Mrs. Peacock seemed to shudder at that.

“My hypothesis is that our very existence, in and of itself, by its very nature is not unlike a tree. Each new decision creates with it its own new branch. And so and so forth forever. And so, when the box is open, the fabric of reality...seems to split. On one branch, a living cat. The other, a dead cat. Two possibilities fully realized,” Orchid explained. “For the past several months, Mrs. Peacock has been an invaluable patroness in financing the practical application of this hypothesis. But for all intents and purposes, the subject we’ll be observing is greater than a simple feline.”

“Michael Peacock,” Miss Scarlet chimed in, blowing out a puff of smoke. She raised a challenging eyebrow.

“Precisely. You’ll forgive my vulgarity, but one year ago, Michael Peacock fell to his untimely end down the stairs of this very house. A tragedy,” Dr. Orchid replied. “My goal is that by harnessing the incredible power of the storm now raging outside, we will be able to bring our own unique branch of the tree closer to ones adjacent to it. And ergo, find a parallel universe where that fall did not kill Mr. Peacock. And from there, we will be able to pull him back into our world.”

Lightning flashed, sending shadows across the myriad of expressions across the room: bewilderment, scoffing amusement, nervous terror. Mr. Green loosened his tie, shifting deliberately in his chair. Captain Café, meanwhile, tucked something back into his breast pocket, narrowing his eyes.

“What’s the easel for?” Colonel Mustard was the one to speak up and break the uneasy silence.

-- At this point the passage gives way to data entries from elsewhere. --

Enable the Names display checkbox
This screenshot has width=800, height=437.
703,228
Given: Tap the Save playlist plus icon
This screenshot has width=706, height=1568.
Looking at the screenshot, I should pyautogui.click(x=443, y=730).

“Precautions. If all goes according to plan, there will be a shifting of our very reality in this house tonight,” Professor Plum chimed in. “We may ourselves end up visiting somewhere new, an uncharted world that looks just like the house we’re now in. But different. And so...the proposition is the safety of randomness.”

Taking this cue, Miss Drummond gave a small smile, retrieving a wooden die from her pocket and handing it over to man. She then positioned herself in front of the blank easel board and took up a fountain pen from the table.

“I will pass this die around the room, and each of us will roll it once, creating a random code. Commit it to memory. Because so long as you see that code, you will know you are in the right dining room in the right universe,” the Professor smiled darkly, tossing the die before the group. It collided with the wine tray and gave a metallic clank before landing on a ‘6.’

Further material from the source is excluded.